Data listing:
▼

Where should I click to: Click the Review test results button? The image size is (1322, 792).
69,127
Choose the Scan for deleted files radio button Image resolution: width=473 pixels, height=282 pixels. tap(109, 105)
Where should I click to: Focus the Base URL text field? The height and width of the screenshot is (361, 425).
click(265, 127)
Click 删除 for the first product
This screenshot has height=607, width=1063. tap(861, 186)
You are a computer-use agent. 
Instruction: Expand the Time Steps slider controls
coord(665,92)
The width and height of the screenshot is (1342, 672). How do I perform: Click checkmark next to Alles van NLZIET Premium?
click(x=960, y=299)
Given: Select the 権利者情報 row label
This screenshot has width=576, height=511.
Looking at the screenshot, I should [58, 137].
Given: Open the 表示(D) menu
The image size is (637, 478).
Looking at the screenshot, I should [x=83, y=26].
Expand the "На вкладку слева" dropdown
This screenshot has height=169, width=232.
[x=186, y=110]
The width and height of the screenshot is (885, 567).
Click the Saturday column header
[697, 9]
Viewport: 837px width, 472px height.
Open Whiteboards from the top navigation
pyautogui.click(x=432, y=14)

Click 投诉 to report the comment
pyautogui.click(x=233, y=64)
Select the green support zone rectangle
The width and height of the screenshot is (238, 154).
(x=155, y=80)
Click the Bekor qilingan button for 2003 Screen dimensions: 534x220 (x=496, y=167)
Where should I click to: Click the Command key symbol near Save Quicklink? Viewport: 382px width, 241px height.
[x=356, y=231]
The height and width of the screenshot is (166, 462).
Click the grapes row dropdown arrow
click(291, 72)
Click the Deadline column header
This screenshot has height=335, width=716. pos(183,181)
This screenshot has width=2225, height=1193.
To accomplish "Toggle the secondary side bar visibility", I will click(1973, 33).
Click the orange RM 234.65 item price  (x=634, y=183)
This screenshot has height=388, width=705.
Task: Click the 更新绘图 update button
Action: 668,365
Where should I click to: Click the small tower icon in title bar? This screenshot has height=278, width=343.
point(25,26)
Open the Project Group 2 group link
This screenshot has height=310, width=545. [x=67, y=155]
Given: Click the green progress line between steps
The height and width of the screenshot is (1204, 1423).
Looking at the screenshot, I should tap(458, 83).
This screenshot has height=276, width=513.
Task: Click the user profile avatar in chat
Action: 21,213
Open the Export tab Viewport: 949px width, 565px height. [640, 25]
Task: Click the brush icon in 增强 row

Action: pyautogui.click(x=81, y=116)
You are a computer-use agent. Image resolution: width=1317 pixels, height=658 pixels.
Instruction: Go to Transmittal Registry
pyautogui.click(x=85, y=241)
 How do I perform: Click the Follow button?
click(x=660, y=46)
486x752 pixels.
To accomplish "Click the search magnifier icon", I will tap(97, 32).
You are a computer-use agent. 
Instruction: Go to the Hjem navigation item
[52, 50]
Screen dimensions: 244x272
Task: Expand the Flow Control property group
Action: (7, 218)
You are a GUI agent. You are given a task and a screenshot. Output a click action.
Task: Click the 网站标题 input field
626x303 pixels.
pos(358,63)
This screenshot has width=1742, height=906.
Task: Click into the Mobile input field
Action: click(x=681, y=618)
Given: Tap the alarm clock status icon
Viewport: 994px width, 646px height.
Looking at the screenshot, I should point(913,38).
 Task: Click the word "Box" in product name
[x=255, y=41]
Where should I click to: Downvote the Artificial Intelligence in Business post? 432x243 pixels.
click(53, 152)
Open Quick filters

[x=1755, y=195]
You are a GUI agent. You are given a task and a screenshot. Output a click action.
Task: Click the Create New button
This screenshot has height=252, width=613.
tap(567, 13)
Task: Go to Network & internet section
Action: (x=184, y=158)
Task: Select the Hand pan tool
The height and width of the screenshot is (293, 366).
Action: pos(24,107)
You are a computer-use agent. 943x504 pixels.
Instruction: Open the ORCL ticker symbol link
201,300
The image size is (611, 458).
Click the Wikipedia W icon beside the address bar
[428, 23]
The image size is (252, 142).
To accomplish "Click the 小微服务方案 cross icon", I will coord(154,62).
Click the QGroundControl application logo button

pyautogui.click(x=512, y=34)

▲

Copy the data above line for line, without any changes.

__Exercise answer__
Where should I click to: Click the Review test results button? The image size is (1322, 792).
69,127
Choose the Scan for deleted files radio button Image resolution: width=473 pixels, height=282 pixels. tap(109, 105)
Where should I click to: Focus the Base URL text field? The height and width of the screenshot is (361, 425).
click(265, 127)
Click 删除 for the first product
This screenshot has height=607, width=1063. tap(861, 186)
You are a computer-use agent. 
Instruction: Expand the Time Steps slider controls
coord(665,92)
The width and height of the screenshot is (1342, 672). How do I perform: Click checkmark next to Alles van NLZIET Premium?
click(x=960, y=299)
Given: Select the 権利者情報 row label
This screenshot has width=576, height=511.
Looking at the screenshot, I should [58, 137].
Given: Open the 表示(D) menu
The image size is (637, 478).
Looking at the screenshot, I should [x=83, y=26].
Expand the "На вкладку слева" dropdown
This screenshot has height=169, width=232.
[x=186, y=110]
The width and height of the screenshot is (885, 567).
Click the Saturday column header
[697, 9]
Viewport: 837px width, 472px height.
Open Whiteboards from the top navigation
pyautogui.click(x=432, y=14)

Click 投诉 to report the comment
pyautogui.click(x=233, y=64)
Select the green support zone rectangle
The width and height of the screenshot is (238, 154).
(x=155, y=80)
Click the Bekor qilingan button for 2003 Screen dimensions: 534x220 (x=496, y=167)
Where should I click to: Click the Command key symbol near Save Quicklink? Viewport: 382px width, 241px height.
[x=356, y=231]
The height and width of the screenshot is (166, 462).
Click the grapes row dropdown arrow
click(291, 72)
Click the Deadline column header
This screenshot has height=335, width=716. pos(183,181)
This screenshot has width=2225, height=1193.
To accomplish "Toggle the secondary side bar visibility", I will click(1973, 33).
Click the orange RM 234.65 item price  (x=634, y=183)
This screenshot has height=388, width=705.
Task: Click the 更新绘图 update button
Action: 668,365
Where should I click to: Click the small tower icon in title bar? This screenshot has height=278, width=343.
point(25,26)
Open the Project Group 2 group link
This screenshot has height=310, width=545. [x=67, y=155]
Given: Click the green progress line between steps
The height and width of the screenshot is (1204, 1423).
Looking at the screenshot, I should tap(458, 83).
This screenshot has height=276, width=513.
Task: Click the user profile avatar in chat
Action: 21,213
Open the Export tab Viewport: 949px width, 565px height. [640, 25]
Task: Click the brush icon in 增强 row

Action: pyautogui.click(x=81, y=116)
You are a computer-use agent. Image resolution: width=1317 pixels, height=658 pixels.
Instruction: Go to Transmittal Registry
pyautogui.click(x=85, y=241)
 How do I perform: Click the Follow button?
click(x=660, y=46)
486x752 pixels.
To accomplish "Click the search magnifier icon", I will tap(97, 32).
You are a computer-use agent. 
Instruction: Go to the Hjem navigation item
[52, 50]
Screen dimensions: 244x272
Task: Expand the Flow Control property group
Action: (7, 218)
You are a GUI agent. You are given a task and a screenshot. Output a click action.
Task: Click the 网站标题 input field
626x303 pixels.
pos(358,63)
This screenshot has width=1742, height=906.
Task: Click into the Mobile input field
Action: click(x=681, y=618)
Given: Tap the alarm clock status icon
Viewport: 994px width, 646px height.
Looking at the screenshot, I should point(913,38).
 Task: Click the word "Box" in product name
[x=255, y=41]
Where should I click to: Downvote the Artificial Intelligence in Business post? 432x243 pixels.
click(53, 152)
Open Quick filters

[x=1755, y=195]
You are a GUI agent. You are given a task and a screenshot. Output a click action.
Task: Click the Create New button
This screenshot has height=252, width=613.
tap(567, 13)
Task: Go to Network & internet section
Action: (x=184, y=158)
Task: Select the Hand pan tool
The height and width of the screenshot is (293, 366).
Action: pos(24,107)
You are a computer-use agent. 943x504 pixels.
Instruction: Open the ORCL ticker symbol link
201,300
The image size is (611, 458).
Click the Wikipedia W icon beside the address bar
[428, 23]
The image size is (252, 142).
To accomplish "Click the 小微服务方案 cross icon", I will coord(154,62).
Click the QGroundControl application logo button

pyautogui.click(x=512, y=34)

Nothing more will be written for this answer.